Join us on ESA Web TV on 10 April at 17:00 CEST for a live streamed conversation featuring ESA mission experts and scientists from some of the instrument teams, reflecting on the flyby and presenting data gathered by the different instruments: https://esawebtv.esa.int/
For updates on the science data obtained during the flyby and images to be taken by the BepiColombo monitoring cameras as the spacecraft moves away from Earth on 10 and 11 April, follow the mission on Twitter via: @ESA_Bepi, @ESA_MTM, and @BepiColombo
BepiColombo is Europe's first mission to Mercury.
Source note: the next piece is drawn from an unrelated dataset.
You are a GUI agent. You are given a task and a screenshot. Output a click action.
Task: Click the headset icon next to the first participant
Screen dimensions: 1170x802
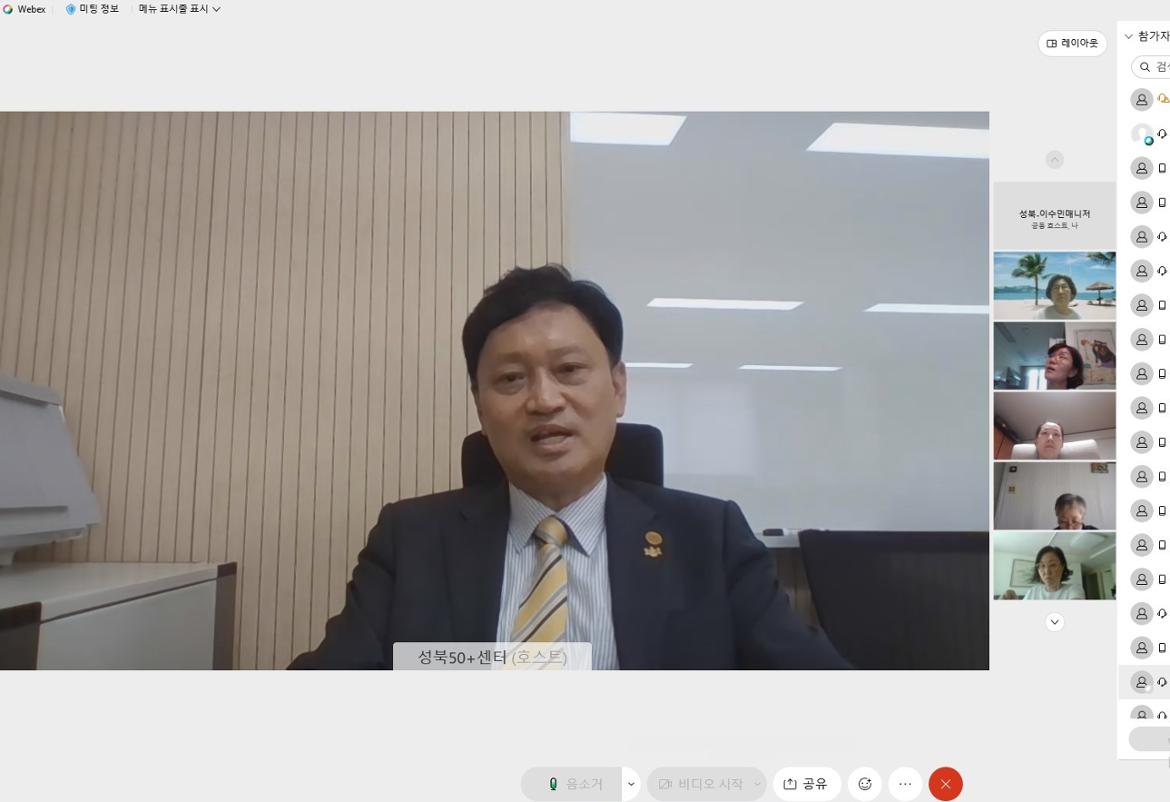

Launched on 20 October 2018, it is on a seven-year journey to the smallest and least explored terrestrial planet in our Solar System. The mission is a joint endeavour between ESA and the Japan Aerospace Exploration Agency (JAXA), carried out under ESA leadership. BepiColombo comprises two scientific orbiters: ESA’s Mercury Planetary Orbiter (MPO) and JAXA’s Mercury Magnetospheric Orbiter (Mio). After arrival at Mercury in late 2025, it will need more than 15 additional manoeuvres to place the two orbiters in their dedicated polar orbits around the planet. Starting science operations in early 2026, both orbiters will gather data during a one-year nominal mission, with a possible one-year extension. The mission is named after the Italian mathematician and engineer Giuseppe (Bepi) Colombo (1920–84).